- _Exercise directions_
Which lines of the records contain the word "menu"? List each one.

::: Extracted material

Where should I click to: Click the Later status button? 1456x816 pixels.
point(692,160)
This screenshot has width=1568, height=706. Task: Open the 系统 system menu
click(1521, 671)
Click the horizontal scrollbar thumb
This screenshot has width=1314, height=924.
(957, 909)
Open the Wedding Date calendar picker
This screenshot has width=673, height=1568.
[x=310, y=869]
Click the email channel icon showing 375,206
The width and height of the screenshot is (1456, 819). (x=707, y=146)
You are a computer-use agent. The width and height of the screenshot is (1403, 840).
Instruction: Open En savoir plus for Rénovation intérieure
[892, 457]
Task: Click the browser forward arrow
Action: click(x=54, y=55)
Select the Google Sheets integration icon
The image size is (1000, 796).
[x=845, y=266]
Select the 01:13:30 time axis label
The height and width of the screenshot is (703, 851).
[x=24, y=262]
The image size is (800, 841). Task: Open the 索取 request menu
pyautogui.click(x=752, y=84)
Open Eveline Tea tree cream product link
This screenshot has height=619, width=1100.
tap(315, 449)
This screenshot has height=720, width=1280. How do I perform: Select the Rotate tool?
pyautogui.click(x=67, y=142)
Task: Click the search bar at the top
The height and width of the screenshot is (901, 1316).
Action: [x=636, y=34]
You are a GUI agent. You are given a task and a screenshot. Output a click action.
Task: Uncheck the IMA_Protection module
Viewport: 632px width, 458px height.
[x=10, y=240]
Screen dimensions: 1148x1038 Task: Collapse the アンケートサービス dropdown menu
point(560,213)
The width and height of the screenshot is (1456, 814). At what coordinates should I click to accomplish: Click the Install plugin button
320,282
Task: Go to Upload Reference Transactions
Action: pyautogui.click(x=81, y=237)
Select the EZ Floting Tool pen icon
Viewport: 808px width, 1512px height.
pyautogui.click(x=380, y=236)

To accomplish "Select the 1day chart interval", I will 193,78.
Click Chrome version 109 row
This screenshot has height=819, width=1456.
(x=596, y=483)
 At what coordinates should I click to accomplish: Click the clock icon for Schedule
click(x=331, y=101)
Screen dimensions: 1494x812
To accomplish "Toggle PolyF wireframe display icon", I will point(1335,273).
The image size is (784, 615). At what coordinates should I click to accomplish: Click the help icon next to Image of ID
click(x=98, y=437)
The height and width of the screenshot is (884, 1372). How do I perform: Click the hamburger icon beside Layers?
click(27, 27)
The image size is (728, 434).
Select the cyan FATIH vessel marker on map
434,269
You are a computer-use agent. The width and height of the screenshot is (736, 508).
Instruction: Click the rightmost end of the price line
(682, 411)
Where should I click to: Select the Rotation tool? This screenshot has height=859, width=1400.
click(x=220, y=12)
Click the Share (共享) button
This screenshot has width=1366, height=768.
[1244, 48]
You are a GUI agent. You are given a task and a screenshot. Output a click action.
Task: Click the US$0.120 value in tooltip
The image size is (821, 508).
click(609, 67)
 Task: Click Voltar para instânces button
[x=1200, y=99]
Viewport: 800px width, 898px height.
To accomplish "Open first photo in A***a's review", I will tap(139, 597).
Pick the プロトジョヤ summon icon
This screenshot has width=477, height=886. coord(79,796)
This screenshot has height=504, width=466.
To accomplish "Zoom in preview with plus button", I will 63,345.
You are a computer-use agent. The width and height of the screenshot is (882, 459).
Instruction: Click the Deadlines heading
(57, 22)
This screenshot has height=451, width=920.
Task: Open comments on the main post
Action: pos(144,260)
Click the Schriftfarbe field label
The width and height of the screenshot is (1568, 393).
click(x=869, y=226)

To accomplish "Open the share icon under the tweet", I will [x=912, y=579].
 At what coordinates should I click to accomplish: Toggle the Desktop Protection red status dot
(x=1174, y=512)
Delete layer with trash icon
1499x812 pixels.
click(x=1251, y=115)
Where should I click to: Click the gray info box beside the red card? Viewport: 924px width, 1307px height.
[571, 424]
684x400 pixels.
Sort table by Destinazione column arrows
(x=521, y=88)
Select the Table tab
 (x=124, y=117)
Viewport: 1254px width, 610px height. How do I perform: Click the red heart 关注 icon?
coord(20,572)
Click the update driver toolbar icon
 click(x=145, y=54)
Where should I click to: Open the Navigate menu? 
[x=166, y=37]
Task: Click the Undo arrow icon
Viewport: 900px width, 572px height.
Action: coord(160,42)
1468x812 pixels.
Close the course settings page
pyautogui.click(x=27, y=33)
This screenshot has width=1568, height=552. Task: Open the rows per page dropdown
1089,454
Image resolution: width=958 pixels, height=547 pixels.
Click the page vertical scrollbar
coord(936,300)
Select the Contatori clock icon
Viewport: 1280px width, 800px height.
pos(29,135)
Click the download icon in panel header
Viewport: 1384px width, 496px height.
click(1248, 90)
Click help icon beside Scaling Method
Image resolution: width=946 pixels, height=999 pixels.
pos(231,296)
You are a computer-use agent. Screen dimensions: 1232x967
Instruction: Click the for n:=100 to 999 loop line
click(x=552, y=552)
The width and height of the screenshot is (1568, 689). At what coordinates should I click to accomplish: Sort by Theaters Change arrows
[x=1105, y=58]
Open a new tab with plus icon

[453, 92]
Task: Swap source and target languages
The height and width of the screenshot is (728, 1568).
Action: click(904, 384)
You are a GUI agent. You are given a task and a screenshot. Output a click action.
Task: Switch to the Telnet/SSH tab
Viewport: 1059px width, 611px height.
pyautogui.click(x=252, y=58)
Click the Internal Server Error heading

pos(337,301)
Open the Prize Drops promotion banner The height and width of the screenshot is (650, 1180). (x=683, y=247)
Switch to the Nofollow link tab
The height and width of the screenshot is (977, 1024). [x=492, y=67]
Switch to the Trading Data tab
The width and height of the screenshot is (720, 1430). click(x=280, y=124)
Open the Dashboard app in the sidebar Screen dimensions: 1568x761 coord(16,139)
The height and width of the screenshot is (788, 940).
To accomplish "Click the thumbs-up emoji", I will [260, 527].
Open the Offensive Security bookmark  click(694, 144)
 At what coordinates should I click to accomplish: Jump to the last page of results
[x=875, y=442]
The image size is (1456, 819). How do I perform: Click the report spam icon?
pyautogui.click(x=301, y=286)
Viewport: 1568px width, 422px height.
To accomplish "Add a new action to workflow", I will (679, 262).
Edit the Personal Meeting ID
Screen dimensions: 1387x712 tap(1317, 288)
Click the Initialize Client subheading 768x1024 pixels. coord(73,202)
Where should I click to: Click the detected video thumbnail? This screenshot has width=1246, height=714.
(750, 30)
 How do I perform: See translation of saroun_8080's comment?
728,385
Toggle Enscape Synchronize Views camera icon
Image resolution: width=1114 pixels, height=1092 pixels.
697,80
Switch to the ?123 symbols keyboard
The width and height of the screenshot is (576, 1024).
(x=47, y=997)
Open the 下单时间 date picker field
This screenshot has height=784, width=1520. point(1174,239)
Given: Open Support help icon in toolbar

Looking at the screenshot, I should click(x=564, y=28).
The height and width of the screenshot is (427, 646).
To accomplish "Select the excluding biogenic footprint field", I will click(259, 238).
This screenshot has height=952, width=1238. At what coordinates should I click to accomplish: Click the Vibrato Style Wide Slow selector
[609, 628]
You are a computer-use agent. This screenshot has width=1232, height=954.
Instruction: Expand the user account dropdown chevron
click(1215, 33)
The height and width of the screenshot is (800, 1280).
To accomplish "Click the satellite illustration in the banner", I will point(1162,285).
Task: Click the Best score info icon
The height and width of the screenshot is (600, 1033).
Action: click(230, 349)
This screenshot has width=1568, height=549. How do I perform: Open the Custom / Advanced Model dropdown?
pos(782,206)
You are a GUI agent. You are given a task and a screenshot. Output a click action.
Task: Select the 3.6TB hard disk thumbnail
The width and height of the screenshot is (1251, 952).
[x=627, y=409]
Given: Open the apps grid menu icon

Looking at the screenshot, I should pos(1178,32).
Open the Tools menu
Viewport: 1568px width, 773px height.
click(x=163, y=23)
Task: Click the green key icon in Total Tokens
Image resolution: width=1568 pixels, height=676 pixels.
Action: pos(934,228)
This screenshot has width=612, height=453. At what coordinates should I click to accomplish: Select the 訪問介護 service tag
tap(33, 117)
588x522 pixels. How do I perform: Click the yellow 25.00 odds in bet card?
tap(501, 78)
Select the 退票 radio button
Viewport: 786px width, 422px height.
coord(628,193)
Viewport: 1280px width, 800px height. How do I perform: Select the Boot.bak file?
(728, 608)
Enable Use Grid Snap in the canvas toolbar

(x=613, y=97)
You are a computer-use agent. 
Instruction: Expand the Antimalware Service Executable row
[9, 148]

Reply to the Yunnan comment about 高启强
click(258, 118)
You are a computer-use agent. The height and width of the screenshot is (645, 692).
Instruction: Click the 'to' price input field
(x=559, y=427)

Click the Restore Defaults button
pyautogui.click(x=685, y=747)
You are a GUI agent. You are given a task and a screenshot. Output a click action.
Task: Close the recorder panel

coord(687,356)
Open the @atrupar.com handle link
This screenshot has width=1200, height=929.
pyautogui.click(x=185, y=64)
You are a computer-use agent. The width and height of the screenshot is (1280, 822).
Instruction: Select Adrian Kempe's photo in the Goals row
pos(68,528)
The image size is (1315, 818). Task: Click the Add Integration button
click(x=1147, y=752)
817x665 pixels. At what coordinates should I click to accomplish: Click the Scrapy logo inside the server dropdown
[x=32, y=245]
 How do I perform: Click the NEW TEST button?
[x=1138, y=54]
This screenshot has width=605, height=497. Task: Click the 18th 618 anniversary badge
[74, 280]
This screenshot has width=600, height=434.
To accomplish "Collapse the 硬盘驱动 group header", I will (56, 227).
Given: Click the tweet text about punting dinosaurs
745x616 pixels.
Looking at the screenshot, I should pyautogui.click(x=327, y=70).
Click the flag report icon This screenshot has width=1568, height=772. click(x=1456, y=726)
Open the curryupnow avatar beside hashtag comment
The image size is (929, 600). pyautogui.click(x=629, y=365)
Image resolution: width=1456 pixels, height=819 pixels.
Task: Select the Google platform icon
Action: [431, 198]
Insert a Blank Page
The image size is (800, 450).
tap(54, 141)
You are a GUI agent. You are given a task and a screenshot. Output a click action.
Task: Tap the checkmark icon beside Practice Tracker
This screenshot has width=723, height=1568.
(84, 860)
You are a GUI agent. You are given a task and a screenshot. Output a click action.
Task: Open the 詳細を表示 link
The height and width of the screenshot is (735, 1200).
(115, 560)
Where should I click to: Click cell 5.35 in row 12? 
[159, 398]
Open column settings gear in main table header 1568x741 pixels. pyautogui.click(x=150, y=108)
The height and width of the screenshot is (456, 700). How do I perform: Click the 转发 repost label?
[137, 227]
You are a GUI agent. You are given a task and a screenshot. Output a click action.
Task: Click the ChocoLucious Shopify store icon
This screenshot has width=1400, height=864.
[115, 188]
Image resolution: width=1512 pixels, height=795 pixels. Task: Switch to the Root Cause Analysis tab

::::::

- _Exercise result_
This screenshot has width=1568, height=706. Task: Open the 系统 system menu
The image size is (800, 841). Task: Open the 索取 request menu
Screen dimensions: 1148x1038 Task: Collapse the アンケートサービス dropdown menu
Where should I click to: Open the Navigate menu? 
Given: Open the apps grid menu icon
Open the Tools menu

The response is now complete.